Rewrite the rows starting at the one containing "Identify the location" and ending at the last row, swapping "coordinates" for "pixel position" and keeping everything else the same. Omit the pictures from your answer.

——

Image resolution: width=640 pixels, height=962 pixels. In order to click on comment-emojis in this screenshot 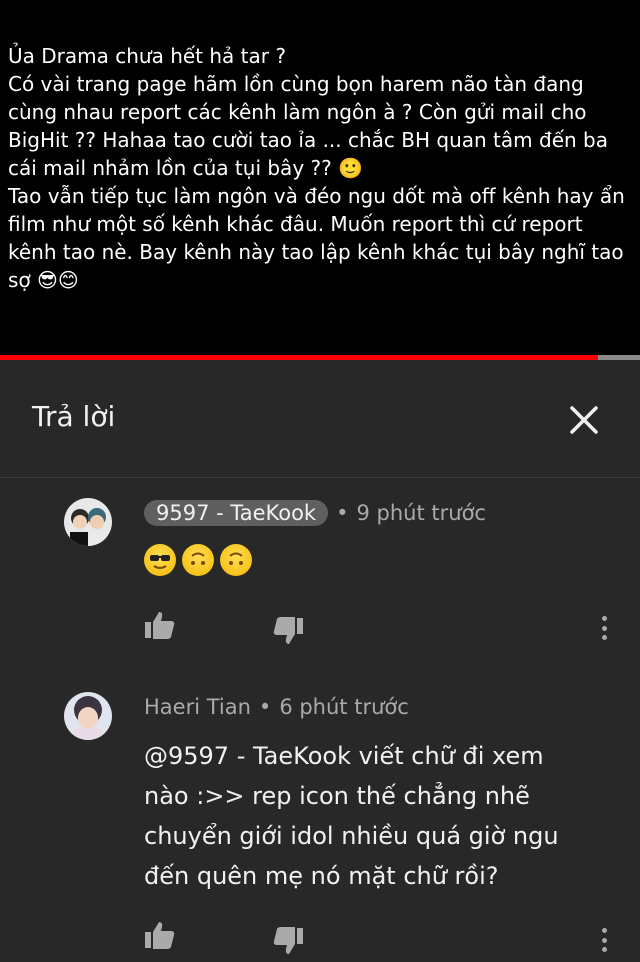, I will do `click(198, 560)`.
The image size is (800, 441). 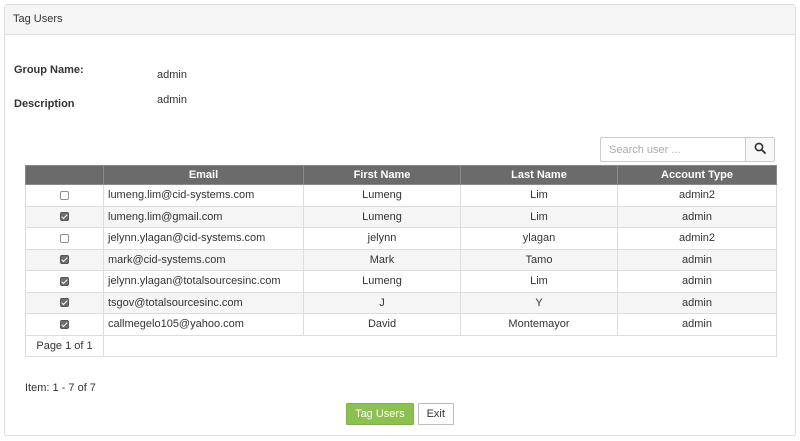 I want to click on tag-users-button: Tag Users, so click(x=380, y=414).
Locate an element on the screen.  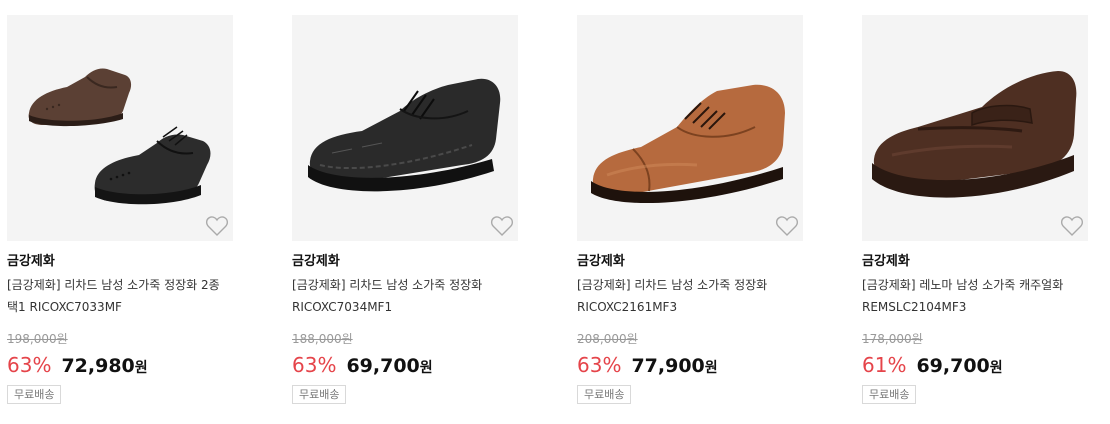
shoe-image-tan-captoe is located at coordinates (688, 144).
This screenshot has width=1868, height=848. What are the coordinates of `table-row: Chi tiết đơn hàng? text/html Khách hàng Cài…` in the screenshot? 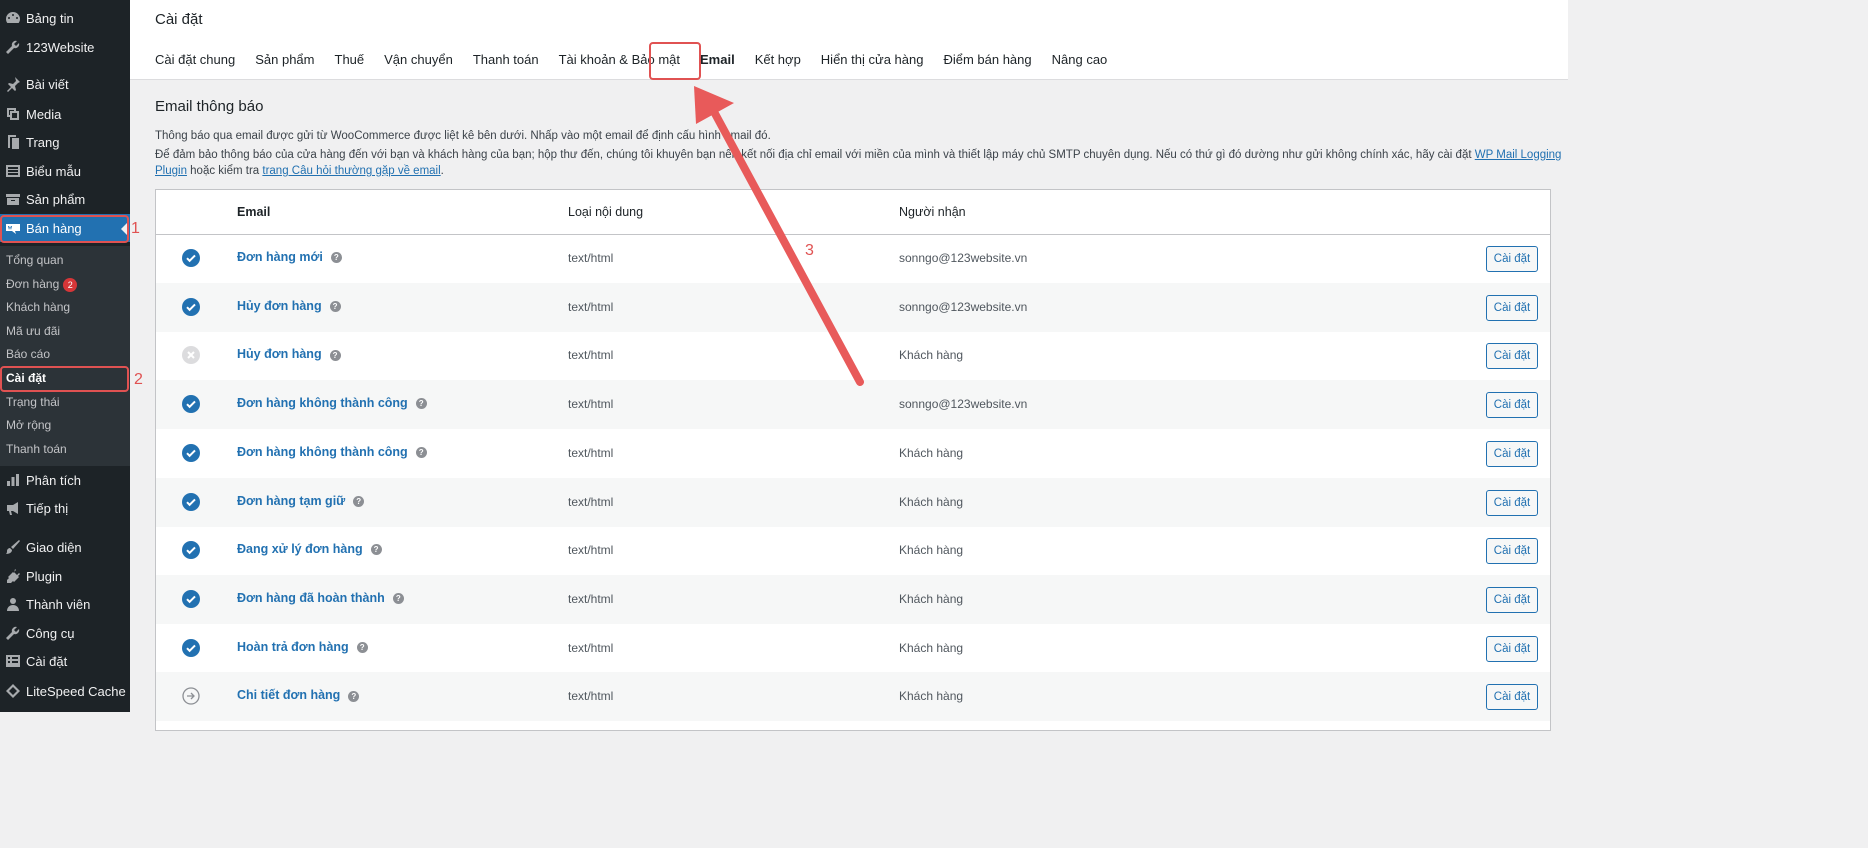 It's located at (853, 697).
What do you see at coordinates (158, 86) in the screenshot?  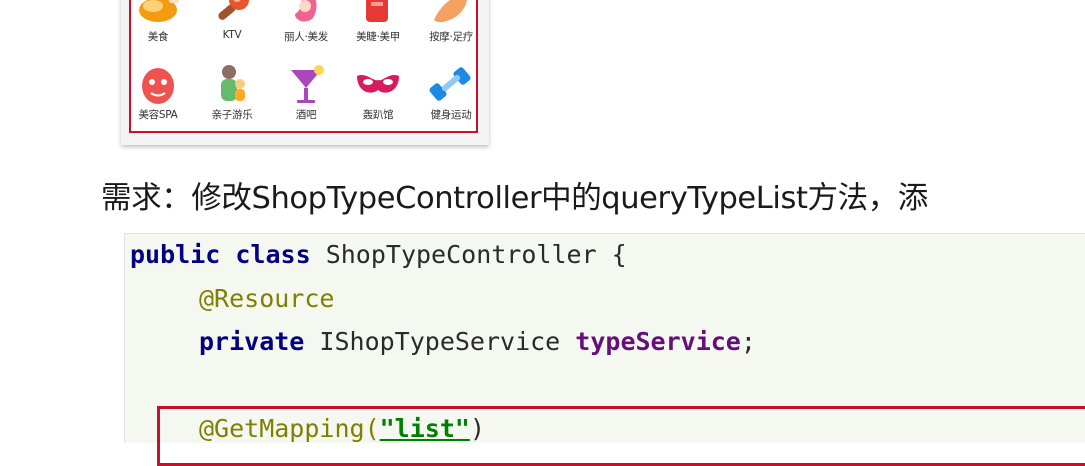 I see `face-mask-icon` at bounding box center [158, 86].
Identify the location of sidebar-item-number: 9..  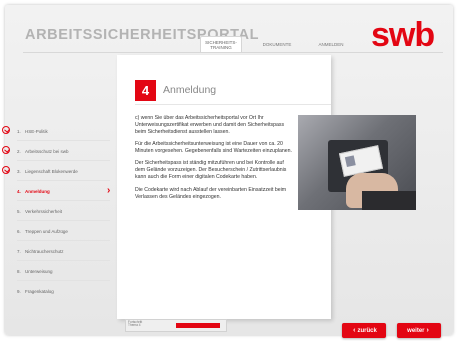
(19, 291).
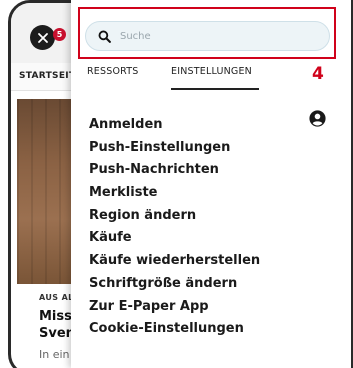 The height and width of the screenshot is (368, 353). I want to click on background-article-teaser: In ein, so click(54, 354).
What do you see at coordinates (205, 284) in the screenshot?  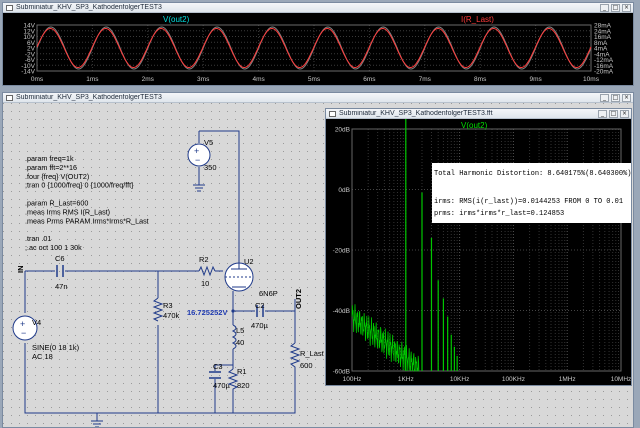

——

Task result |
Identify the location of sidebar-item-number: 9..  
(19, 291).
 The height and width of the screenshot is (368, 353). I want to click on background-article-teaser: In ein, so click(54, 354).
What do you see at pixel position (205, 284) in the screenshot?  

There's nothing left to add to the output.